--- Start of LISTING ---

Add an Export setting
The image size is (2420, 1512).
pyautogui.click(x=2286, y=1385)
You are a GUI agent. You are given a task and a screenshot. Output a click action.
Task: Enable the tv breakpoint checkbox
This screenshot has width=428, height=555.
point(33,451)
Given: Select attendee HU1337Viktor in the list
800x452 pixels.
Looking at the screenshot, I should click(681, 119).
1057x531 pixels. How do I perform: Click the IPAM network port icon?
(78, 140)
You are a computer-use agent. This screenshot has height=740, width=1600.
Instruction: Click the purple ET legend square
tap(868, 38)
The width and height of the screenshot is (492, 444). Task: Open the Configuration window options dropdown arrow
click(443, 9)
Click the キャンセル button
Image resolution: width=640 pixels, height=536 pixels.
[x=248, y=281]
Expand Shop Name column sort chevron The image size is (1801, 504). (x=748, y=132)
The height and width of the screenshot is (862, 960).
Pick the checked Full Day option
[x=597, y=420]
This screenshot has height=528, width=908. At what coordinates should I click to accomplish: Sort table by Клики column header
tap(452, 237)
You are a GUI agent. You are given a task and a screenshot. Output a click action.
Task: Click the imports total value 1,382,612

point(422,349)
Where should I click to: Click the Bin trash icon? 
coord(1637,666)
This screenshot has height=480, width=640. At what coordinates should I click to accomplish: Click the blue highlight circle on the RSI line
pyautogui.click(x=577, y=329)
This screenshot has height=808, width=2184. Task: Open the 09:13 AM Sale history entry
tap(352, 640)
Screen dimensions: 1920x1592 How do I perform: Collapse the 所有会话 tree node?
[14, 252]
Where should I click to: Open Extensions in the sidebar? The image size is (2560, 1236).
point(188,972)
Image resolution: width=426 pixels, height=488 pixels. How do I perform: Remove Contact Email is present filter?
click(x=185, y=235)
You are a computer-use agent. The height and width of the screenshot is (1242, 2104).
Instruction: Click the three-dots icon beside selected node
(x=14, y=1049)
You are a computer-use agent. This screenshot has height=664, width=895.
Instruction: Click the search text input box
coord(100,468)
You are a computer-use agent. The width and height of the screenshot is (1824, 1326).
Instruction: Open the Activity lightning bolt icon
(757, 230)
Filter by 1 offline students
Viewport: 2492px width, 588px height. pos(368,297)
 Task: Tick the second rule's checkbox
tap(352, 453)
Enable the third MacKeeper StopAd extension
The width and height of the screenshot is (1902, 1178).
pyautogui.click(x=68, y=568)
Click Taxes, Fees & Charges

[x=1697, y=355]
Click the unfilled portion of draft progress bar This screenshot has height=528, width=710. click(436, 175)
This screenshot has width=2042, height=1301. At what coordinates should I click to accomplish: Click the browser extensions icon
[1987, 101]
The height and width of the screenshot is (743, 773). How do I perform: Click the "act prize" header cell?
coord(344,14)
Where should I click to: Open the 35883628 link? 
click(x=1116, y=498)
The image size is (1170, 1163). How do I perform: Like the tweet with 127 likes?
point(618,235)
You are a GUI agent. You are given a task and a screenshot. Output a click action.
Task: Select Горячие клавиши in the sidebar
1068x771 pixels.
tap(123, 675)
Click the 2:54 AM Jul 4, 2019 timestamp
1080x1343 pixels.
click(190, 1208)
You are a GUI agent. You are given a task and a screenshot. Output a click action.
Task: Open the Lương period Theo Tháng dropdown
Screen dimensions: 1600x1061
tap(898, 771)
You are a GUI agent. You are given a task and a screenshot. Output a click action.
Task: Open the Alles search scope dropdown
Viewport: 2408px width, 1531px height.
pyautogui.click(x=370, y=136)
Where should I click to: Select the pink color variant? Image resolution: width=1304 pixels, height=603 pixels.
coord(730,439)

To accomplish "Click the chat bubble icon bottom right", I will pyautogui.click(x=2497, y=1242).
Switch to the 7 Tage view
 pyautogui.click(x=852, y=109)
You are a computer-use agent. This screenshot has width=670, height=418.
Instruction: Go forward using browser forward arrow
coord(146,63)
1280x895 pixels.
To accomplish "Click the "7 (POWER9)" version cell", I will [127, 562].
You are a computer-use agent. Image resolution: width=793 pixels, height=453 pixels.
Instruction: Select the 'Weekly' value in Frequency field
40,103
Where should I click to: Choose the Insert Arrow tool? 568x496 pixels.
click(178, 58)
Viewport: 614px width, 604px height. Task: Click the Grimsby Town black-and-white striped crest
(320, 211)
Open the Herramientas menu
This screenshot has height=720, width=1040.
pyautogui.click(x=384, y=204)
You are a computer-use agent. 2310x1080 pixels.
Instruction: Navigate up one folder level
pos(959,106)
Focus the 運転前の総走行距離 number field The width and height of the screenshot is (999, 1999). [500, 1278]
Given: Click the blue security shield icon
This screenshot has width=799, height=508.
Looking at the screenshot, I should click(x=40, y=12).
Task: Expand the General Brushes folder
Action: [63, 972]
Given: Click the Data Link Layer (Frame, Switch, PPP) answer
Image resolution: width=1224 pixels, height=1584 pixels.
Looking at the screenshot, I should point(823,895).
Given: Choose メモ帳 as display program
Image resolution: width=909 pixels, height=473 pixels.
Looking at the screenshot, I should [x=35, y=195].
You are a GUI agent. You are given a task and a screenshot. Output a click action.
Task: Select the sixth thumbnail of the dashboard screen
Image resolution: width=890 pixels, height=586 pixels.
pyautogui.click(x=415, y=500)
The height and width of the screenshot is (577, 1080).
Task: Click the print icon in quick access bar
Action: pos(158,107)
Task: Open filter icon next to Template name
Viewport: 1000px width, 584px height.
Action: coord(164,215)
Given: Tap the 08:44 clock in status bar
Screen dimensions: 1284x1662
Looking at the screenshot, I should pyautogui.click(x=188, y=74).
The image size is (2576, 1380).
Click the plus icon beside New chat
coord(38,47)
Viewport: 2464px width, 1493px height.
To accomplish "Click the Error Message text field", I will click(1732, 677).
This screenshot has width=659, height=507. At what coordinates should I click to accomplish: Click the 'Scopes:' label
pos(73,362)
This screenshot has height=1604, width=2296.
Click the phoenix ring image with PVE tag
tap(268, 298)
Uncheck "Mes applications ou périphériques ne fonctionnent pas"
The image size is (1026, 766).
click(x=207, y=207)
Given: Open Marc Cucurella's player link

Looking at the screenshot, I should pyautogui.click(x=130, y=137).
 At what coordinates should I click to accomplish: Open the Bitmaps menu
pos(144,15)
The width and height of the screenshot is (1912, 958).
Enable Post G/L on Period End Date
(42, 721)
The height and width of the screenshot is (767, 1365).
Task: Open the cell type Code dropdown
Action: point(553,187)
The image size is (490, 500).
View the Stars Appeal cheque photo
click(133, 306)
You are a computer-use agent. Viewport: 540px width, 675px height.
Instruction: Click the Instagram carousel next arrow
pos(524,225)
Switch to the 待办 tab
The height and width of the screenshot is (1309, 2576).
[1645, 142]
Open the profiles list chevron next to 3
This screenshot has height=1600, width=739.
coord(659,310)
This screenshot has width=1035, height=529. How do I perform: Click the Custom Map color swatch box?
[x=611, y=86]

--- End of LISTING ---

EXERCISE:
Copy all of the entries above verbatim, keeping every line and character unchanged.

WRITTEN ANSWER:
Add an Export setting
The image size is (2420, 1512).
pyautogui.click(x=2286, y=1385)
You are a GUI agent. You are given a task and a screenshot. Output a click action.
Task: Enable the tv breakpoint checkbox
This screenshot has width=428, height=555.
point(33,451)
Given: Select attendee HU1337Viktor in the list
800x452 pixels.
Looking at the screenshot, I should click(681, 119).
1057x531 pixels. How do I perform: Click the IPAM network port icon?
(78, 140)
You are a computer-use agent. This screenshot has height=740, width=1600.
Instruction: Click the purple ET legend square
tap(868, 38)
The width and height of the screenshot is (492, 444). Task: Open the Configuration window options dropdown arrow
click(443, 9)
Click the キャンセル button
Image resolution: width=640 pixels, height=536 pixels.
[x=248, y=281]
Expand Shop Name column sort chevron The image size is (1801, 504). (x=748, y=132)
The height and width of the screenshot is (862, 960).
Pick the checked Full Day option
[x=597, y=420]
This screenshot has height=528, width=908. At what coordinates should I click to accomplish: Sort table by Клики column header
tap(452, 237)
You are a GUI agent. You are given a task and a screenshot. Output a click action.
Task: Click the imports total value 1,382,612

point(422,349)
Where should I click to: Click the Bin trash icon? 
coord(1637,666)
This screenshot has height=480, width=640. At what coordinates should I click to accomplish: Click the blue highlight circle on the RSI line
pyautogui.click(x=577, y=329)
This screenshot has height=808, width=2184. Task: Open the 09:13 AM Sale history entry
tap(352, 640)
Screen dimensions: 1920x1592 How do I perform: Collapse the 所有会话 tree node?
[14, 252]
Where should I click to: Open Extensions in the sidebar? The image size is (2560, 1236).
point(188,972)
Image resolution: width=426 pixels, height=488 pixels. How do I perform: Remove Contact Email is present filter?
click(x=185, y=235)
You are a computer-use agent. The height and width of the screenshot is (1242, 2104).
Instruction: Click the three-dots icon beside selected node
(x=14, y=1049)
You are a computer-use agent. This screenshot has height=664, width=895.
Instruction: Click the search text input box
coord(100,468)
You are a computer-use agent. The width and height of the screenshot is (1824, 1326).
Instruction: Open the Activity lightning bolt icon
(757, 230)
Filter by 1 offline students
Viewport: 2492px width, 588px height. pos(368,297)
 Task: Tick the second rule's checkbox
tap(352, 453)
Enable the third MacKeeper StopAd extension
The width and height of the screenshot is (1902, 1178).
pyautogui.click(x=68, y=568)
Click Taxes, Fees & Charges

[x=1697, y=355]
Click the unfilled portion of draft progress bar This screenshot has height=528, width=710. click(436, 175)
This screenshot has width=2042, height=1301. At what coordinates should I click to accomplish: Click the browser extensions icon
[1987, 101]
The height and width of the screenshot is (743, 773). How do I perform: Click the "act prize" header cell?
coord(344,14)
Where should I click to: Open the 35883628 link? 
click(x=1116, y=498)
The image size is (1170, 1163). How do I perform: Like the tweet with 127 likes?
point(618,235)
You are a GUI agent. You are given a task and a screenshot. Output a click action.
Task: Select Горячие клавиши in the sidebar
1068x771 pixels.
tap(123, 675)
Click the 2:54 AM Jul 4, 2019 timestamp
1080x1343 pixels.
click(190, 1208)
You are a GUI agent. You are given a task and a screenshot. Output a click action.
Task: Open the Lương period Theo Tháng dropdown
Screen dimensions: 1600x1061
tap(898, 771)
You are a GUI agent. You are given a task and a screenshot. Output a click action.
Task: Open the Alles search scope dropdown
Viewport: 2408px width, 1531px height.
pyautogui.click(x=370, y=136)
Where should I click to: Select the pink color variant? Image resolution: width=1304 pixels, height=603 pixels.
coord(730,439)

To accomplish "Click the chat bubble icon bottom right", I will pyautogui.click(x=2497, y=1242).
Switch to the 7 Tage view
 pyautogui.click(x=852, y=109)
You are a computer-use agent. This screenshot has width=670, height=418.
Instruction: Go forward using browser forward arrow
coord(146,63)
1280x895 pixels.
To accomplish "Click the "7 (POWER9)" version cell", I will [127, 562].
You are a computer-use agent. Image resolution: width=793 pixels, height=453 pixels.
Instruction: Select the 'Weekly' value in Frequency field
40,103
Where should I click to: Choose the Insert Arrow tool? 568x496 pixels.
click(178, 58)
Viewport: 614px width, 604px height. Task: Click the Grimsby Town black-and-white striped crest
(320, 211)
Open the Herramientas menu
This screenshot has height=720, width=1040.
pyautogui.click(x=384, y=204)
You are a computer-use agent. 2310x1080 pixels.
Instruction: Navigate up one folder level
pos(959,106)
Focus the 運転前の総走行距離 number field The width and height of the screenshot is (999, 1999). [500, 1278]
Given: Click the blue security shield icon
This screenshot has width=799, height=508.
Looking at the screenshot, I should click(x=40, y=12).
Task: Expand the General Brushes folder
Action: [63, 972]
Given: Click the Data Link Layer (Frame, Switch, PPP) answer
Image resolution: width=1224 pixels, height=1584 pixels.
Looking at the screenshot, I should point(823,895).
Given: Choose メモ帳 as display program
Image resolution: width=909 pixels, height=473 pixels.
Looking at the screenshot, I should [x=35, y=195].
You are a GUI agent. You are given a task and a screenshot. Output a click action.
Task: Select the sixth thumbnail of the dashboard screen
Image resolution: width=890 pixels, height=586 pixels.
pyautogui.click(x=415, y=500)
The height and width of the screenshot is (577, 1080).
Task: Click the print icon in quick access bar
Action: pos(158,107)
Task: Open filter icon next to Template name
Viewport: 1000px width, 584px height.
Action: coord(164,215)
Given: Tap the 08:44 clock in status bar
Screen dimensions: 1284x1662
Looking at the screenshot, I should pyautogui.click(x=188, y=74).
The image size is (2576, 1380).
Click the plus icon beside New chat
coord(38,47)
Viewport: 2464px width, 1493px height.
To accomplish "Click the Error Message text field", I will click(1732, 677).
This screenshot has width=659, height=507. At what coordinates should I click to accomplish: Click the 'Scopes:' label
pos(73,362)
This screenshot has height=1604, width=2296.
Click the phoenix ring image with PVE tag
tap(268, 298)
Uncheck "Mes applications ou périphériques ne fonctionnent pas"
The image size is (1026, 766).
click(x=207, y=207)
Given: Open Marc Cucurella's player link

Looking at the screenshot, I should pyautogui.click(x=130, y=137).
 At what coordinates should I click to accomplish: Open the Bitmaps menu
pos(144,15)
The width and height of the screenshot is (1912, 958).
Enable Post G/L on Period End Date
(42, 721)
The height and width of the screenshot is (767, 1365).
Task: Open the cell type Code dropdown
Action: point(553,187)
The image size is (490, 500).
View the Stars Appeal cheque photo
click(133, 306)
You are a computer-use agent. Viewport: 540px width, 675px height.
Instruction: Click the Instagram carousel next arrow
pos(524,225)
Switch to the 待办 tab
The height and width of the screenshot is (1309, 2576).
[1645, 142]
Open the profiles list chevron next to 3
This screenshot has height=1600, width=739.
coord(659,310)
This screenshot has width=1035, height=529. How do I perform: Click the Custom Map color swatch box?
[x=611, y=86]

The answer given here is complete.